* TEXT PROVIDED
______________________________

# Herding groups in Michigan



## Linda xanda (Feb 15, 2010)

My next project is to learn how to do herding with my dog. Does anyone know of any herding groups in Michigan preferrable anywhere from Detroit area down to Indiana?
Or even Indiana?
Would like to take my dog to a herding group to train.
Thanks!


----------



## Daryl Ehret (Apr 4, 2006)

email Diane Wright at [email protected]

She lives in Battle Creek MI, and would know.

Just be prepared to be told from others that everything you learn and work for doesn't amount to crap, because the only kind of herding that really tests a dog's ability is HGH herding, as sanctioned by the SV, and there's only one place to do that on the east coast, with a two year waiting list. Better to "know somebody" and send your dog for it's title, rather than train it yourself, according to some people.

If you just want to have fun, and enjoy working with your dog, then ignore the politics and superiority complex of the HGH'ers.


----------



## Bob Scott (Mar 30, 2006)

Daryl Ehret said:


> email Diane Wright at [email protected]
> 
> She lives in Battle Creek MI, and would know.
> 
> ...

______________________________

* DATA RECORDS
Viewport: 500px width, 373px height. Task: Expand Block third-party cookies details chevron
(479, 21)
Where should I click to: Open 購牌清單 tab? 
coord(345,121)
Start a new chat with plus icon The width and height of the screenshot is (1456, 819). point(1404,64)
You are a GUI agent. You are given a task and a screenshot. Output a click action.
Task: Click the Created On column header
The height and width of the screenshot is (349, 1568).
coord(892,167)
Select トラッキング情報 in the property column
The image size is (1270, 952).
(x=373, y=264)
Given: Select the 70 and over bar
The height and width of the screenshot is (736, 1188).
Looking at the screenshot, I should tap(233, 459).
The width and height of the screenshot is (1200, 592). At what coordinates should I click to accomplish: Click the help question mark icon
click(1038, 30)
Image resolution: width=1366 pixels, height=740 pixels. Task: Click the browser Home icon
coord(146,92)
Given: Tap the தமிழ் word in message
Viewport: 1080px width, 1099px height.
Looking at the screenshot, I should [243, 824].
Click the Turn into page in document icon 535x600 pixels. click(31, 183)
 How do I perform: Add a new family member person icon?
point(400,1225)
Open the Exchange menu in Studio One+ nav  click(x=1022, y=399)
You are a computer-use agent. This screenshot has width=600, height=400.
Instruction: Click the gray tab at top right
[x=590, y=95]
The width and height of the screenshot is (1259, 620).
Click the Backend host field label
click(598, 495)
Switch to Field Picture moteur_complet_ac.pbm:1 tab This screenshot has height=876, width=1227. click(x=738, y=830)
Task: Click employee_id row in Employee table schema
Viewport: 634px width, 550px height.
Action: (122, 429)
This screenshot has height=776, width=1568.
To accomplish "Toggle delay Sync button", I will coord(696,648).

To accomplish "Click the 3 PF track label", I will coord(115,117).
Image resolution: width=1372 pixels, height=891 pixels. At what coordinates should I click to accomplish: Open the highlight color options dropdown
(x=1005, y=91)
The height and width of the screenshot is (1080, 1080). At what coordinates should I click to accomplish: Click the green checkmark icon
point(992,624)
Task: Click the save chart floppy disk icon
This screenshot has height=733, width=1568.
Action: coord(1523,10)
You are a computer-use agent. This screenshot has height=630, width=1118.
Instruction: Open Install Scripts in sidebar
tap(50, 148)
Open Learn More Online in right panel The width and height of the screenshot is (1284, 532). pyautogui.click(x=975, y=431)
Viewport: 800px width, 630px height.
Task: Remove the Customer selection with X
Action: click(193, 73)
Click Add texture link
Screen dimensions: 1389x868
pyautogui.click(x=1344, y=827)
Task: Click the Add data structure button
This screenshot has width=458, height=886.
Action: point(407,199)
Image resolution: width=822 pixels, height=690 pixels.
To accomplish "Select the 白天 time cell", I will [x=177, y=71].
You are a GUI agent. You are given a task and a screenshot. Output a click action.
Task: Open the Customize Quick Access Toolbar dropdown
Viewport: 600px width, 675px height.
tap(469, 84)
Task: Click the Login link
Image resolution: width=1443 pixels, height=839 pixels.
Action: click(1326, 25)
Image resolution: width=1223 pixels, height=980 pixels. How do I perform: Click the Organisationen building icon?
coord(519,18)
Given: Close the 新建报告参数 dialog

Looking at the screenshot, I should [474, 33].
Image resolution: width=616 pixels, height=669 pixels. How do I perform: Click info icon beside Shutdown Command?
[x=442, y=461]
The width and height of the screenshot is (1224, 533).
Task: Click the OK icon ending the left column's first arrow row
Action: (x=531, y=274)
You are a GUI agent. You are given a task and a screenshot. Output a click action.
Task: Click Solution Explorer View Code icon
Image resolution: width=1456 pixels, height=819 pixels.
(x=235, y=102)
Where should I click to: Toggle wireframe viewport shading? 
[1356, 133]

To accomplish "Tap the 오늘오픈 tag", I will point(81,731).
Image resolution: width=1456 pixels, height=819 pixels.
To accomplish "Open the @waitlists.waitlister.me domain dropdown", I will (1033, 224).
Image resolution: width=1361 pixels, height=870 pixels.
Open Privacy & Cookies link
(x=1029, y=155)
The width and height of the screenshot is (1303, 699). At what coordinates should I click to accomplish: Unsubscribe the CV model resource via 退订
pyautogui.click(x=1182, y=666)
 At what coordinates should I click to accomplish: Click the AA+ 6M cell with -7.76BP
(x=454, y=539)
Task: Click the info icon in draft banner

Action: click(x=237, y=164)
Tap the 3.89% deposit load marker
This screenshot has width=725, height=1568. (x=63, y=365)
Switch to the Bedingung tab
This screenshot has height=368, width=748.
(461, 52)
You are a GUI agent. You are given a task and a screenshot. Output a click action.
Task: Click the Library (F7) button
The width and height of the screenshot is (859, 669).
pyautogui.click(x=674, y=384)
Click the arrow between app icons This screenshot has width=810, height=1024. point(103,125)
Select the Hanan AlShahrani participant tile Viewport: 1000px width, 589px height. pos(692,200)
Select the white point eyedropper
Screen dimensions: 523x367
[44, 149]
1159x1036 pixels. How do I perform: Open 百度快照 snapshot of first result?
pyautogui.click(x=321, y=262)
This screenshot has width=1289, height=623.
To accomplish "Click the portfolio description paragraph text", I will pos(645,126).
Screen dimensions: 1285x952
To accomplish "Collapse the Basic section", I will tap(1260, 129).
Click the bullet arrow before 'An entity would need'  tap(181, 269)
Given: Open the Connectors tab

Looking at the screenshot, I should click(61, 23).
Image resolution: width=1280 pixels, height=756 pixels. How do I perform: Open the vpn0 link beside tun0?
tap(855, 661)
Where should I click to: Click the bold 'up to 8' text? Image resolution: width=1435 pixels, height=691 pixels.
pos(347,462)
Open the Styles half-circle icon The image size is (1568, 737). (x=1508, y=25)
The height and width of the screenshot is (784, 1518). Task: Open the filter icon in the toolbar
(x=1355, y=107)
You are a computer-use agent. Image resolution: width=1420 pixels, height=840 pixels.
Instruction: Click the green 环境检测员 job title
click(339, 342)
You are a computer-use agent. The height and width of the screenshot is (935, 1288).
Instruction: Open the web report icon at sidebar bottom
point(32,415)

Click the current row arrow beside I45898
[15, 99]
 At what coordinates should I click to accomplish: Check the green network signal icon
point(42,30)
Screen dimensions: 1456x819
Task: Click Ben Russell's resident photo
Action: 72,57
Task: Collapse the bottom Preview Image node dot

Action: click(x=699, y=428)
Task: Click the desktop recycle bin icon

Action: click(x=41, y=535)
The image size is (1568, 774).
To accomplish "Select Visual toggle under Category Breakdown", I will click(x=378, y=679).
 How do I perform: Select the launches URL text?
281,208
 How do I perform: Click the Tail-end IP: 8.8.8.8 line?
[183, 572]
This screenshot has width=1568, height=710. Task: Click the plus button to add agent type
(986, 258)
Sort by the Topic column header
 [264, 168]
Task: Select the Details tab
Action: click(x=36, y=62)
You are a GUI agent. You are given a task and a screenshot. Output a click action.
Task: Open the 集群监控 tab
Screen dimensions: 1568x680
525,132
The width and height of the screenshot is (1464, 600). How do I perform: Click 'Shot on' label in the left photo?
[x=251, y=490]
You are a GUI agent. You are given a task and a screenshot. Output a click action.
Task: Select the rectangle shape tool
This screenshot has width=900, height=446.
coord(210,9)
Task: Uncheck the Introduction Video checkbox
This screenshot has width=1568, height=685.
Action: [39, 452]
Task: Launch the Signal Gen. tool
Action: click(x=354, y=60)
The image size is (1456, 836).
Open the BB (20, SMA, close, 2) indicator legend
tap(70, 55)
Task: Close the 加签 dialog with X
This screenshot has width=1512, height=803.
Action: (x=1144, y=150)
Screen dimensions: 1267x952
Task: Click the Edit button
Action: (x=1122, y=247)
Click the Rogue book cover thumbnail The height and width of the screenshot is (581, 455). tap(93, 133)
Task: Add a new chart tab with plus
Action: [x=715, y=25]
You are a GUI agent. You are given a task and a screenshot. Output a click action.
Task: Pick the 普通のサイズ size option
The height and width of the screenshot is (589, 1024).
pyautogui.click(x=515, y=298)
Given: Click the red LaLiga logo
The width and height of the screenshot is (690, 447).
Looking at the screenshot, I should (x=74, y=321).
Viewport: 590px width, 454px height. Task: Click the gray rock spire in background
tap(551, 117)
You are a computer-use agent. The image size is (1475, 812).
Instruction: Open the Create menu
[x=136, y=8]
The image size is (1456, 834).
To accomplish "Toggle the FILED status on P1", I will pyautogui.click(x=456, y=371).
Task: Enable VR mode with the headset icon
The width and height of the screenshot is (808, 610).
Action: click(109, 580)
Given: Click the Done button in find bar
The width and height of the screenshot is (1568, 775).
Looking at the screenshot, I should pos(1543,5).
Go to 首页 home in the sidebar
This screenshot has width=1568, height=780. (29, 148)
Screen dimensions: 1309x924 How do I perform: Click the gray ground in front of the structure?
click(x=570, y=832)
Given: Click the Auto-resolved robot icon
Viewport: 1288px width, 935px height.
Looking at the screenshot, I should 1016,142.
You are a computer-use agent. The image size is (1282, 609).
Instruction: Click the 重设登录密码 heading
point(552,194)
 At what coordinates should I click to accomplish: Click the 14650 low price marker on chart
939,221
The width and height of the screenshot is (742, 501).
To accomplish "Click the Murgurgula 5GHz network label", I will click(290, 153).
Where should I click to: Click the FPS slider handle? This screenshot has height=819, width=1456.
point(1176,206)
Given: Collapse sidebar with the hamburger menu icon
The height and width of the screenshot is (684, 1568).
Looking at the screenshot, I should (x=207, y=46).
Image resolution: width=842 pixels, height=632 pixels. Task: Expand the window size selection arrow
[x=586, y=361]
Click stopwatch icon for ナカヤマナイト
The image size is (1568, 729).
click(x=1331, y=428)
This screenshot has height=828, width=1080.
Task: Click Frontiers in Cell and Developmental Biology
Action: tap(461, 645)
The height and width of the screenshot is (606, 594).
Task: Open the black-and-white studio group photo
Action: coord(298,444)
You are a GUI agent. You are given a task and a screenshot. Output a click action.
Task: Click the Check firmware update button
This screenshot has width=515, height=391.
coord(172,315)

______________________________

* THINGS TO DO
1 - Repeat everything in the herding thread from "## Linda xanda" down to "Or even Indiana?".
2 - In the herding thread, where does Diane Wright live?

* TASK ANSWERS
1 -
## Linda xanda (Feb 15, 2010)

My next project is to learn how to do herding with my dog. Does anyone know of any herding groups in Michigan preferrable anywhere from Detroit area down to Indiana?
Or even Indiana?

2 - Battle Creek, MI.